What does Reagan do in this situation? One earnestly hopes he dosen't fall for the quick-fix lure of voluntary quotas or ""orderly" marketing agreements. As Stanford University lecturer David Yoffee pointed out in The Wall Street Journal on May 18, these leaky agreements don't work. For example, when the OMA was established, Taiwan and other entreprenuers established production facilities in four other places -- Hong Kong, the Phillipines, Singapore and Thailand -- to make cheap footwear for export to the United States. So while shoe exports from Taiwan fell from 166 million to 144 million pairs for 1977 to 1980, exports from the other four zoomed from under 10 million to over 40 million.

"In part," said a brief of the Volume Footwear dealers before the ITC, "the imports from the 'New Four' represent a replacement of the imports that otherwise would have come from Taiwan in the absence of the OMA." (When the United States slapped an OMA on Japanese color TVs 10 years ago, Taiwan and South Korea stepped in and claimed the business. In all probability, some of the sales of Toyota and Datsun now will lose to the "voluntary" quota will be picked up by Volkeswagon, Renault and Fiat, rather than by U.S. companies.)

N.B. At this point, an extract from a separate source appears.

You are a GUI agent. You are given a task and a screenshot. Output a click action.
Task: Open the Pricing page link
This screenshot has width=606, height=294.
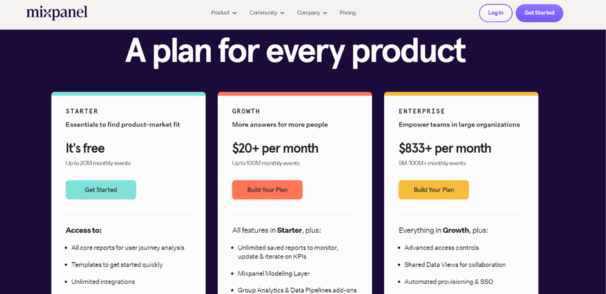[348, 13]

But the footwear OMAs did reduce the availability of cheap shoes and did raise the general price level. Faced with a quota, the foreign exporter naturally upgrades the distribution of what he sells. In the three years from 1977 to 1980, according to U.S. government figures, the average unit value of Taiwan shoes more than doubled -- from $2.08 a pair to $4.31. The Korean average increased from $3.91 to $7.09. These are all "landed," or wholesale, prices, which get multiplied before customers try the shoes on in the store.

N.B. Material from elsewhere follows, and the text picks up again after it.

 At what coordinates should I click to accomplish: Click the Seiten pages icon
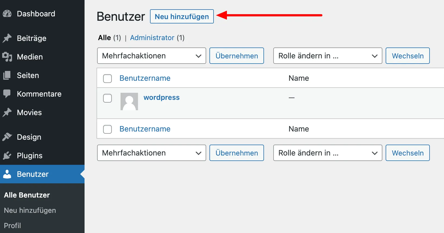7,75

The ITC decided that South Korea, which exports mostly athletic shoes, is no threat to U.S. producers, Who are in good shape, with respectable profit margins. But it was also concluded that, if unrestricted, Taiwan's producers of regular shoes could give the industry here trouble. Together, Taiwan and South Korea last year had 50 percent of the U.S. show import business, against 61 percent before the OMAs were slapped on.

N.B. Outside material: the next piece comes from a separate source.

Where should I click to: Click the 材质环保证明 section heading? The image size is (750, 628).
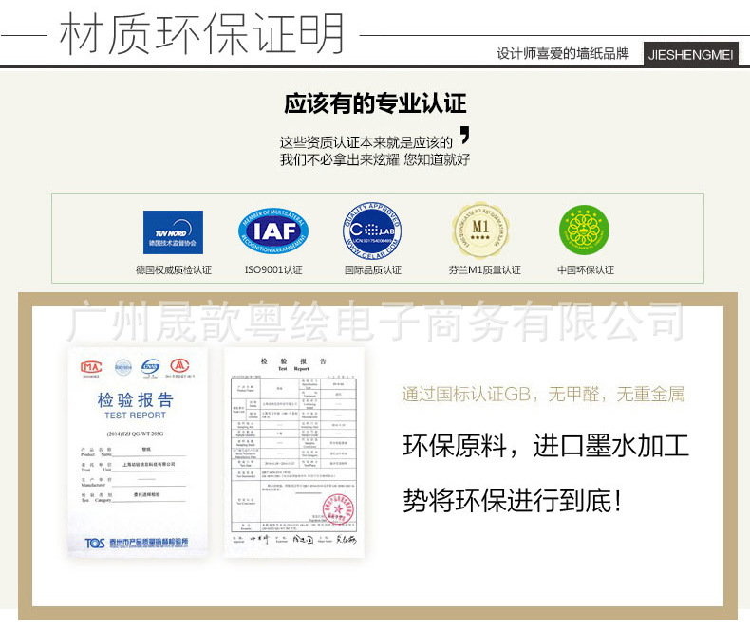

William Kay Daines, executive vice-president of the American Retail Federation, says the domestic footwear industry "has done extremely well in this three-year period they've had the OMAs. But the end result is the exclusion of a lot of low-end goods, especially women's and children's shoes.

"That happened in the first week after the OMAs were put in, and it's continued since then. The retailers who deal in volume in this type of footwear are of the firm opinion that if you terminated both the Taiwan and Korean OMAs, you would have a substantial increase in imports from Taiwan, but a substantial decrease in imports from other developing nations. Taiwan [shoes] for the money right now are the best buy," Daines said.

The shoe retailers concede that a return to a free market would likely see a growth of imports from 365 million pairs to 400 million pairs in 1984, mostly in women's and children's vinyl sandals, children's cheaper shoes and athletic-type footwear, with the domestic industry retaining 52 percent of the market. Much of the "New Four" business would revert to Taiwan, which produces a more reliable shoe.

Unless the domestic industry is able to show conclusively that it can't tolerate that small margin of additional competition, the president should junk the OMAs. As Stanford's Yoffee observes, no industry ever has been successfully weaned from this kind of protection.

Here it is, 25 years after the first restrictions to prop up the domestic textile industry were enforced, and we're still at it -- the big sophisticated United States, squabbling with the most backward nations of Asia over little bits of cloth. If we don't kick the habit, we'll be protecting the U.S. shoe industry into the 21st century.